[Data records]
>>>

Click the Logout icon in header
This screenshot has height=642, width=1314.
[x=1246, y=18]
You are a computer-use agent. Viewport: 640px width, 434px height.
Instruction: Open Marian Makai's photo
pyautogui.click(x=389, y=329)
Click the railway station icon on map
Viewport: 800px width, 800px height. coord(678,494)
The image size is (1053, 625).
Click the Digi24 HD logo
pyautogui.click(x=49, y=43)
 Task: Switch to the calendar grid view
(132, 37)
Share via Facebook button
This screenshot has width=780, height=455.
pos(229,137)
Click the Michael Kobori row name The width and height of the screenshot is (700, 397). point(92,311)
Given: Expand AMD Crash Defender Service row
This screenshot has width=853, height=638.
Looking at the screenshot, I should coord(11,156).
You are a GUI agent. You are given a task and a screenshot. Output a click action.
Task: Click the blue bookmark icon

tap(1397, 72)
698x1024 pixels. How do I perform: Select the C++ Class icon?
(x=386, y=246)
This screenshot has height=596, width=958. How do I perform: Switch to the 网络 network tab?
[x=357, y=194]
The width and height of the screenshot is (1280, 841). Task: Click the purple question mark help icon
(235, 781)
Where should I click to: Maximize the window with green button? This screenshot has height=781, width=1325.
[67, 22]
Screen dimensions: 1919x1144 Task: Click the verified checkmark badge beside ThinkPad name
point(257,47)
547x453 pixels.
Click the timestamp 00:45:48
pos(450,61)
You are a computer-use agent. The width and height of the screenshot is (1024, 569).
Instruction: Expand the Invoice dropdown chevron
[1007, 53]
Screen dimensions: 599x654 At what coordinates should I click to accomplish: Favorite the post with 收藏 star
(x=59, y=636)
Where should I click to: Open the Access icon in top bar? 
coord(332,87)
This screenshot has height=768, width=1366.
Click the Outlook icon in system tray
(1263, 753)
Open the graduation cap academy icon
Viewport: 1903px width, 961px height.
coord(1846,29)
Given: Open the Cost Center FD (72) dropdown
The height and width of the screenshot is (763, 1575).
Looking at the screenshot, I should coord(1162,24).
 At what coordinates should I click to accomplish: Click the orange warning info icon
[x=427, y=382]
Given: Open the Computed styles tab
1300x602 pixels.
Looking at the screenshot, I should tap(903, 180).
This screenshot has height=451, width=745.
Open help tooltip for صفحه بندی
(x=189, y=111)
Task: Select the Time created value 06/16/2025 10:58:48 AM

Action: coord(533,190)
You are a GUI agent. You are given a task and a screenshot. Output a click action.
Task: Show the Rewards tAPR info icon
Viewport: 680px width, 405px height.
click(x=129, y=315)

<<<

An exact, complete copy of the data is the only acceptable answer.

RESULT OF THE EXERCISE:
Click the Logout icon in header
This screenshot has height=642, width=1314.
[x=1246, y=18]
You are a computer-use agent. Viewport: 640px width, 434px height.
Instruction: Open Marian Makai's photo
pyautogui.click(x=389, y=329)
Click the railway station icon on map
Viewport: 800px width, 800px height. coord(678,494)
The image size is (1053, 625).
Click the Digi24 HD logo
pyautogui.click(x=49, y=43)
 Task: Switch to the calendar grid view
(132, 37)
Share via Facebook button
This screenshot has width=780, height=455.
pos(229,137)
Click the Michael Kobori row name The width and height of the screenshot is (700, 397). point(92,311)
Given: Expand AMD Crash Defender Service row
This screenshot has width=853, height=638.
Looking at the screenshot, I should coord(11,156).
You are a GUI agent. You are given a task and a screenshot. Output a click action.
Task: Click the blue bookmark icon

tap(1397, 72)
698x1024 pixels. How do I perform: Select the C++ Class icon?
(x=386, y=246)
This screenshot has height=596, width=958. How do I perform: Switch to the 网络 network tab?
[x=357, y=194]
The width and height of the screenshot is (1280, 841). Task: Click the purple question mark help icon
(235, 781)
Where should I click to: Maximize the window with green button? This screenshot has height=781, width=1325.
[67, 22]
Screen dimensions: 1919x1144 Task: Click the verified checkmark badge beside ThinkPad name
point(257,47)
547x453 pixels.
Click the timestamp 00:45:48
pos(450,61)
You are a computer-use agent. The width and height of the screenshot is (1024, 569).
Instruction: Expand the Invoice dropdown chevron
[1007, 53]
Screen dimensions: 599x654 At what coordinates should I click to accomplish: Favorite the post with 收藏 star
(x=59, y=636)
Where should I click to: Open the Access icon in top bar? 
coord(332,87)
This screenshot has height=768, width=1366.
Click the Outlook icon in system tray
(1263, 753)
Open the graduation cap academy icon
Viewport: 1903px width, 961px height.
coord(1846,29)
Given: Open the Cost Center FD (72) dropdown
The height and width of the screenshot is (763, 1575).
Looking at the screenshot, I should coord(1162,24).
 At what coordinates should I click to accomplish: Click the orange warning info icon
[x=427, y=382]
Given: Open the Computed styles tab
1300x602 pixels.
Looking at the screenshot, I should tap(903, 180).
This screenshot has height=451, width=745.
Open help tooltip for صفحه بندی
(x=189, y=111)
Task: Select the Time created value 06/16/2025 10:58:48 AM

Action: coord(533,190)
You are a GUI agent. You are given a task and a screenshot. Output a click action.
Task: Show the Rewards tAPR info icon
Viewport: 680px width, 405px height.
click(x=129, y=315)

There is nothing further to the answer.